After the initial investment of $18,000 for the LED bulbs is recouped in 18 months, the Institute is expected to realize an estimated $21,000 per year in energy and labor costs savings as a result of the project. Additionally, the conversion to LEDs is expected to reduce the Institute’s annual carbon footprint by 123 metric tons of CO2, the equivalent to CO2 emissions from the consumption of 285 barrels of oil.

“About 30 percent of energy used in buildings goes to lighting, because most lighting technology is very inefficient,” said senior architecture major Dorothy Underwood, who helped lead the team of students working on the project. “So changing the lighting is low-hanging fruit when it comes to making buildings more energy-efficient.” Underwood worked with the Smart Lighting ERC through the Undergraduate Research Program at Rensselaer.

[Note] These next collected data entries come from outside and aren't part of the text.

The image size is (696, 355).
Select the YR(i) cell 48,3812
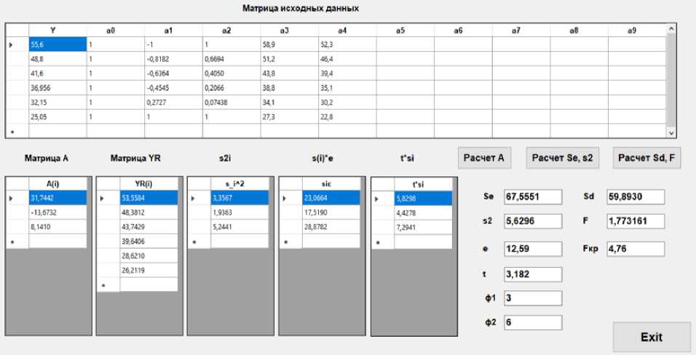pos(149,212)
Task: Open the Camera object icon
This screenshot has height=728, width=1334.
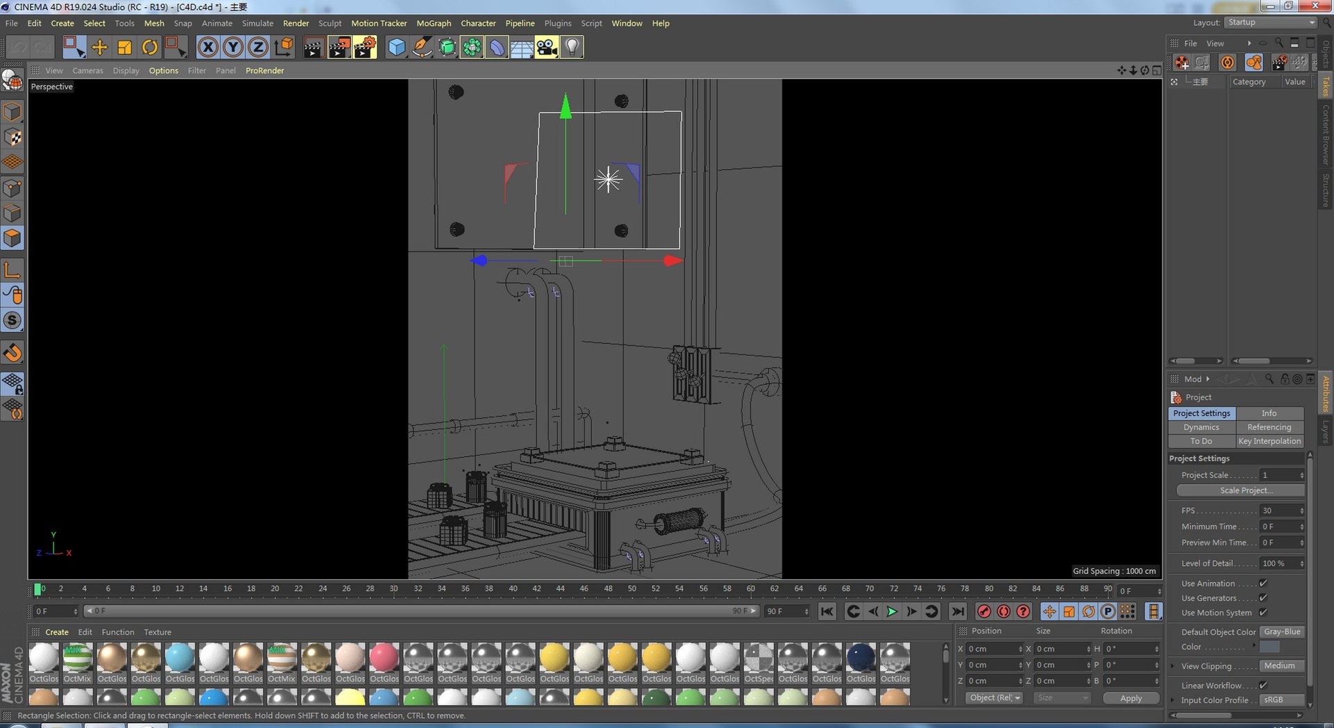Action: pyautogui.click(x=547, y=47)
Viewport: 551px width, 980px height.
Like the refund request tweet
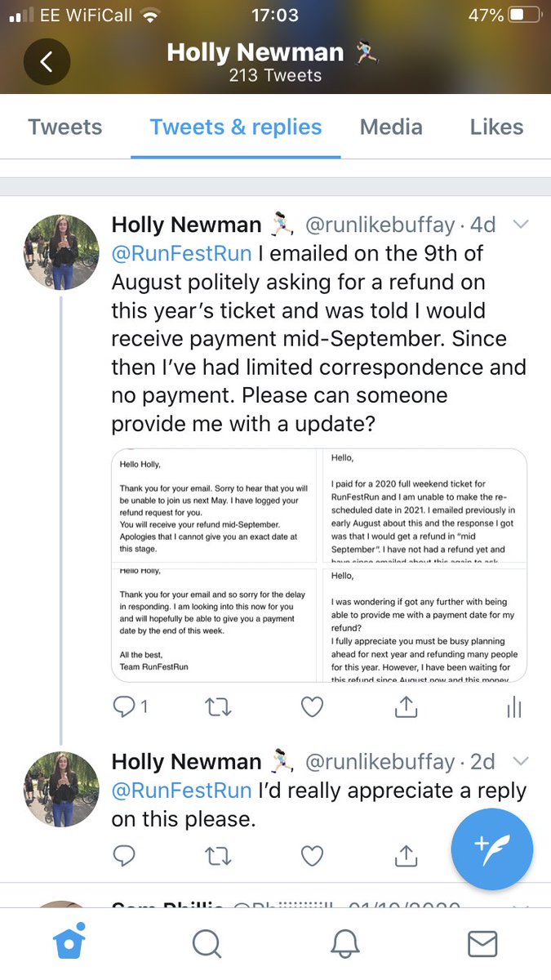pyautogui.click(x=313, y=706)
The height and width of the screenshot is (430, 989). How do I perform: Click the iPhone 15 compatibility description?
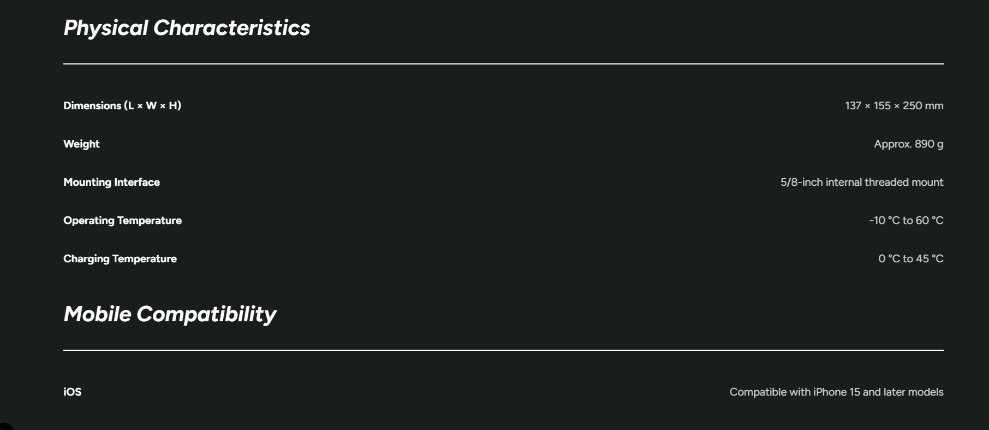click(836, 392)
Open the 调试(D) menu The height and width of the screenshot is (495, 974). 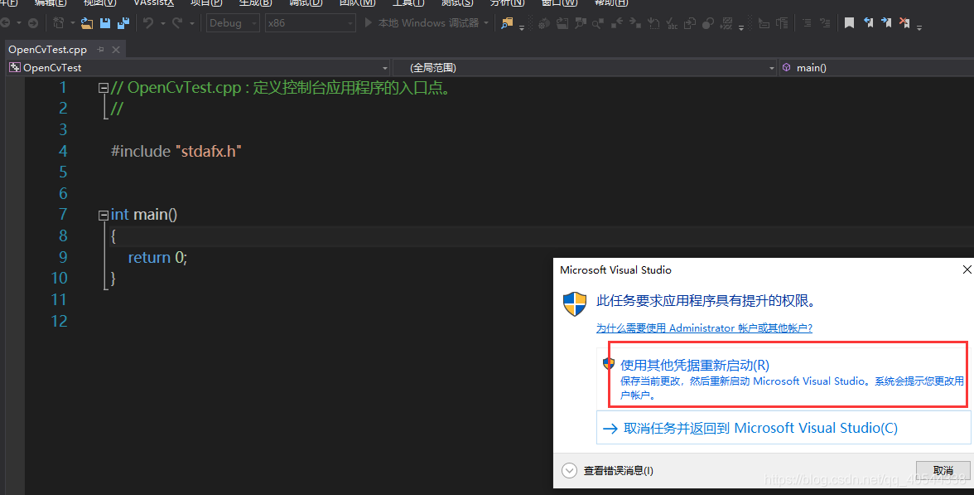[x=305, y=4]
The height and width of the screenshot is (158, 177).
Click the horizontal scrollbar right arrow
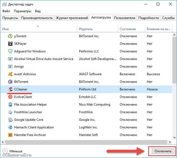coord(170,142)
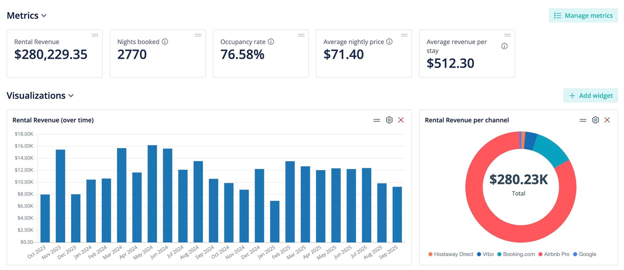Image resolution: width=624 pixels, height=270 pixels.
Task: Collapse the Visualizations section
Action: coord(71,96)
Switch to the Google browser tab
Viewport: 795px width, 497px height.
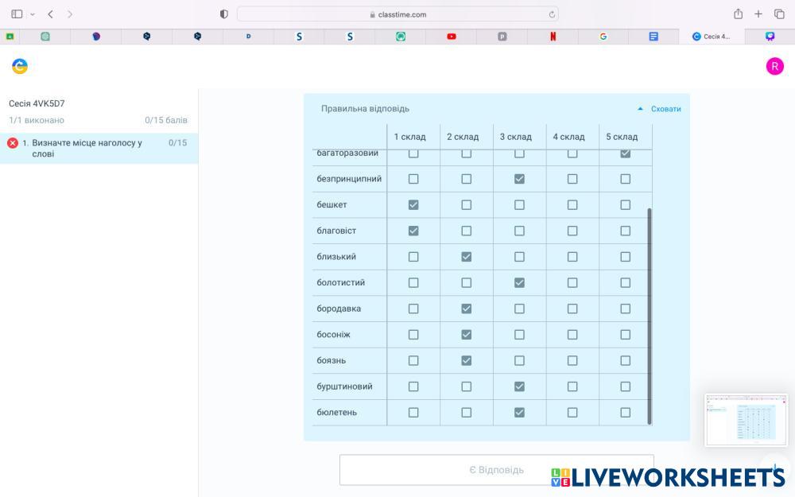[x=603, y=37]
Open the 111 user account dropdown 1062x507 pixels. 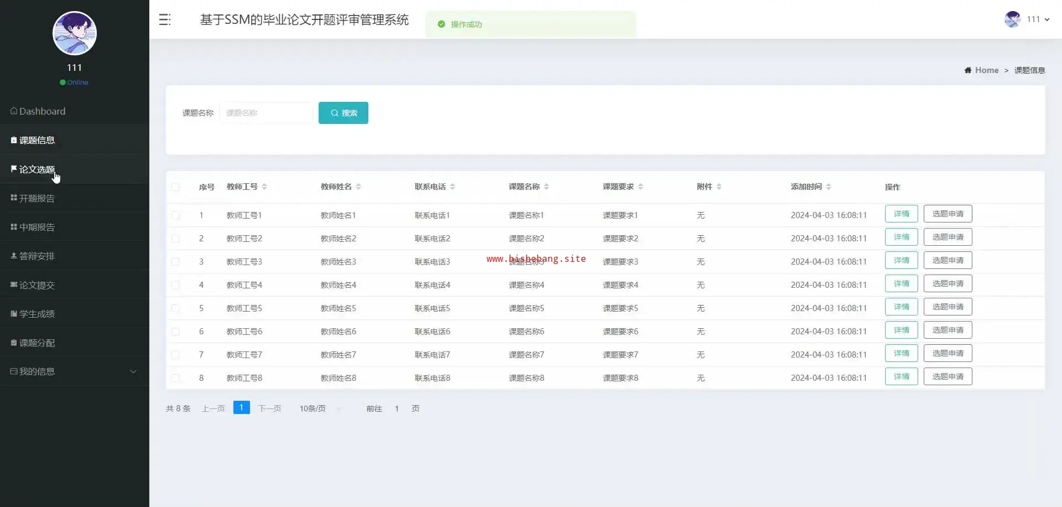(x=1038, y=19)
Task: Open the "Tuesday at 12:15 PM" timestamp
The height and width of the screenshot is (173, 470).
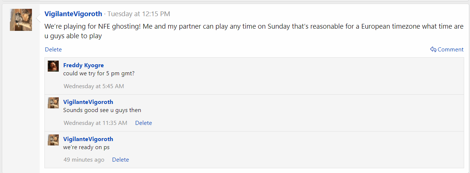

Students from the O. T. Swanson Multidisciplinary Design Laboratory, as well as student volunteers, also contributed to the project. At the beginning of the project, the students tracked and analyzed the energy consumption and light quality of the original halogen light bulbs. They researched and identified potential replacement LED bulbs, calculated energy consumption and savings data, and ultimately selected bulbs from LED makers Sylvania and LEDnovation in order to optimize the lighting design in the DCC.

Looking forward, the Smart Lighting ERC and Division of Administration plan will build upon this project and design and install control systems that will allow more sophisticated manipulation and use of the LED bulbs. Additionally, students are investigating the best location on campus for the next major bulb replacement effort.

This bulb replacement is the first step toward the goal of realizing a campus-wide intelligent lighting system that can be used as a test bed for leading-edge lighting technology, said Smart Lighting ERC Director Robert Karlicek. The center’s vision includes smart lighting systems that pair sophisticated sensor and control systems with high-performing LEDs that automatically adapt to provide the perfect light for any given situation to enhance human comfort, performance, and productivity. Other new features will include color control, light-based wireless access, and advanced energy savings through integration with building and power company control systems.